The carbon footprint is a measurement which expresses in CO2 equivalent the total greenhouse gas emissions that are associated directly or indirectly with a product, an organisation or a service. In force since 30th October 2018, standard UNI EN ISO 14067:2018 specifies principles, requirements and guidelines for the quantification and reporting of the carbon footprint of a product (CFP), in a manner consistent with International Standards on life cycle assessment (LCA) (ISO 14040 and ISO 14044). Requirements and guidelines for the quantification of a partial CFP are also specified. Proxital has always paid particular attention to sustainability, which is why we accurately measure the carbon footprint of every product and process.
At Proxital, in addition to conducting an analysis and monitoring of CO2 emissions, we are committed to defining a carbon management system, aimed at identifying and performing those emission reducing activities, which are economically efficient, that use technologies with a low carbon content, to increase the sustainability of our production.
GO 100% RECYCLABLE & RIGENERABLE
Plastic can be the environment’s best friend, provided 100% regenerable and recyclable plastic is used, such as what Proxital has decided to use since it was established. It is the environment’s best friend because it lends itself to endless re-use, without being discarded into the environment, entailing a significant saving in natural resources, because it is the “waste” itself which becomes a resource again in a new virtuous cycle.
PRODUCTS AS LIGHT AS THEIR ENVIRONMENTAL IMPACT
Expanding plastic into foam means obtaining light products, thereby limiting the products’ environmental impact through a reduction in the consumption of raw materials used to make the product on one side, and of energy in using the finished products on the other.
LIFE CYCLE DIAGRAM
Go 100%! Our process supply chain guarantees the total recyclability of raw materials, which can be regenerated, including the production scraps, to give life to the same product again endless times, supporting our sustainable vision. In three words: “refoam, regenerate, repeat.”
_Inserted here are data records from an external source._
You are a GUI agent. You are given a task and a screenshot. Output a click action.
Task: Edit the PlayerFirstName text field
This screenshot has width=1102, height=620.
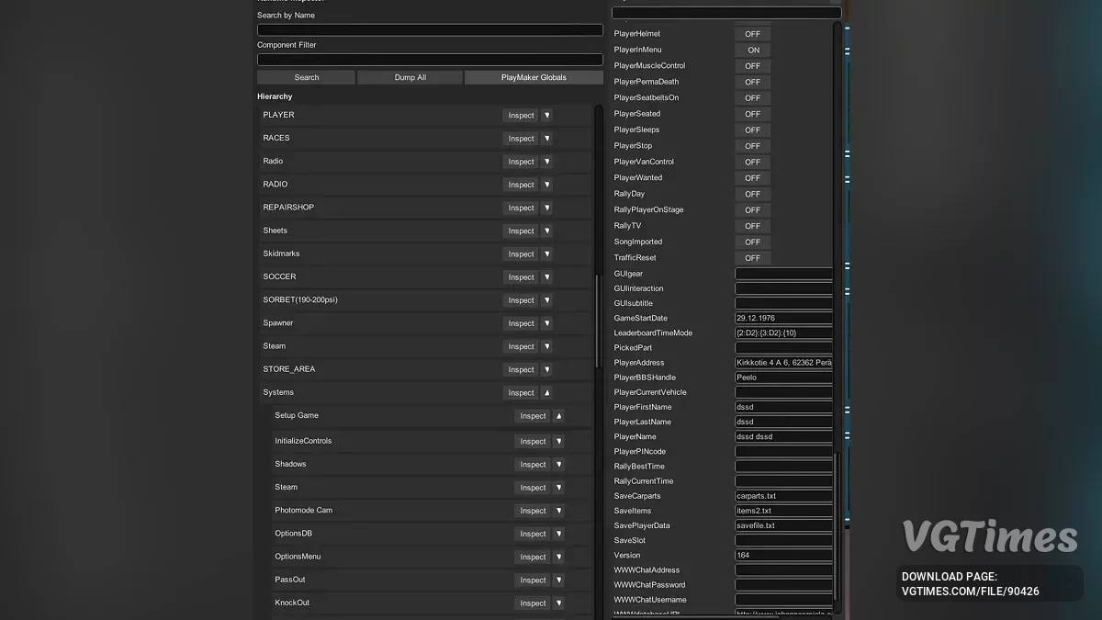tap(782, 407)
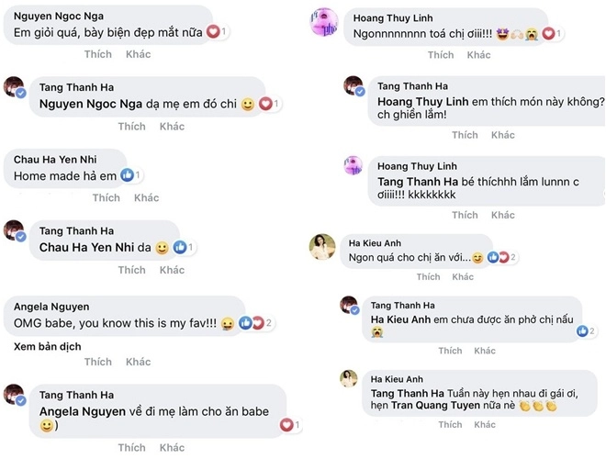The width and height of the screenshot is (606, 459).
Task: Click heart reaction on Hoang Thuy Linh's top comment
Action: 547,33
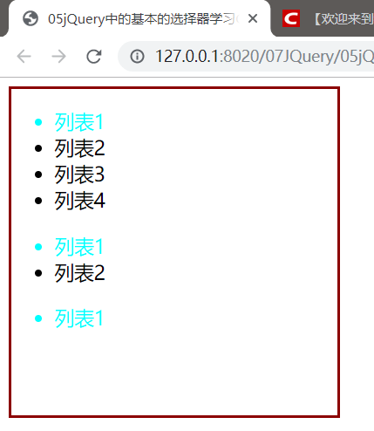
Task: Click 列表2 in second list
Action: [79, 273]
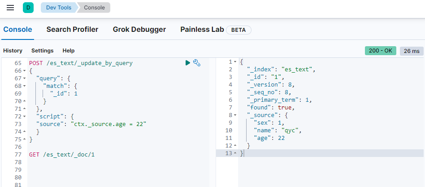
Task: Click the Dev Tools breadcrumb
Action: point(58,8)
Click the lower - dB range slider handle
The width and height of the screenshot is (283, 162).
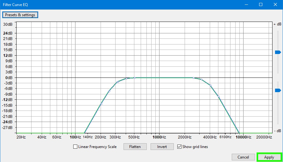click(x=278, y=90)
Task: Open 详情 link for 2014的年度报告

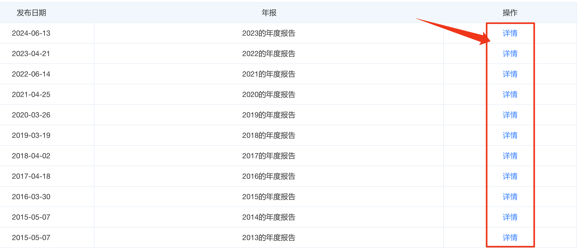Action: [510, 217]
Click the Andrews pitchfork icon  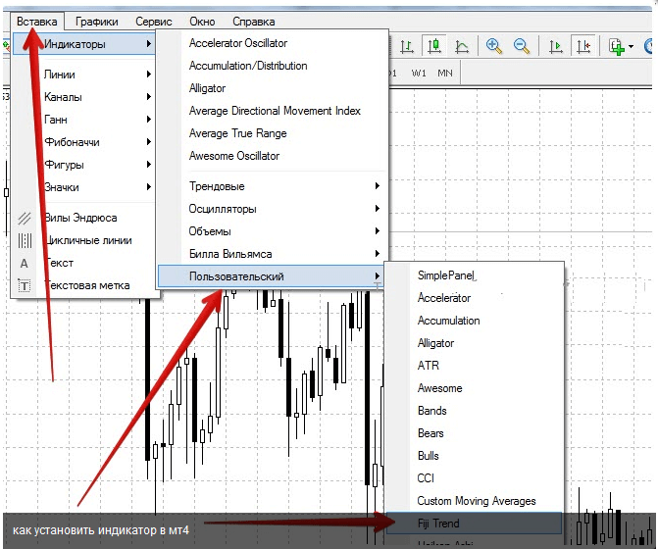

At Proxital we produce closed-cell plastic foams, which are recyclable and regenerable, for industrial use. For us, “Refoam, Regenerate, Repeat” is a mantra which helps us make plastic that is “sustainable”, specifically because it is regenerable and endlessly customisable, in an environmentally-friendly way.
Thanks to the application of expanding technologies which do not chemically alter the raw materials used, we give rise to products that are totally customisable and endlessly regenerable.
POLYETHYLENE AND POLYPROPYLENE FOAM: RECYCLABLE AND REGENERABLE
Polyolefin polymer foams can boast a significant presence on the market owing to their extensive range of possible applications. Specifically, thermoplastic polymer foams play a leading role in industrial manufacturing, where the increasingly common polyolefin (polyethylene and polypropylene) foams are progressively conquering the market.
The first natural “foam” is wood itself, which by nature is micro-cellular. At industrial level, on the other hand, the first natural and synthetic latex foams were developed in the 1920s, but it was only in the ‘40s that polystyrene – a thermoplastic polymer – was expanded into a foam.
The market for thermoplastic polymers has grown after the Second World War thanks to the easy availability of unsaturated hydrocarbons (butane, propylene, ethylene, butadiene, etc.), which were by-products of new petrol refining techniques. In the 1960’s various cell-forming techniques were developed to transform thermoplastic polymers into flexible and semi-flexible foams. This is also when the first polyethylene foams began to appear.
Initially, polyethylene was made into high density foam, using nitrogen as an expansion agent. Later, HCFC gases were also used to create lower density products. Technological developments such as the dual extrusion screw allowed to improve the manufacturing extrusion process at continuous cycle.
The Montreal Treaty of 1989 ended the use of CFC and HCFC gases as expansion agents, leading to the poptimization of alternative technologies, especially chemical expansion.
Today the flexible foam market is dominated by polyurethane and polyolefin, the most important of them is polyethylene. Its foams are available in numerous varieties, both in terms of manufacturing methods and chemical-physical properties.
LDPE polymer is made of branched chains, with branches as long as 100 units of ethylene. Despite the large branches, the chains maintain their capacity to align themselves into ordered structures that allows LDPE to crystallise up to 50%. The remaining amorphous portion still allows the chains and spherulites to run in the polymer fluid, giving the material its characteristic ductility at room temperature and vitreous transition temperature of – 90°C.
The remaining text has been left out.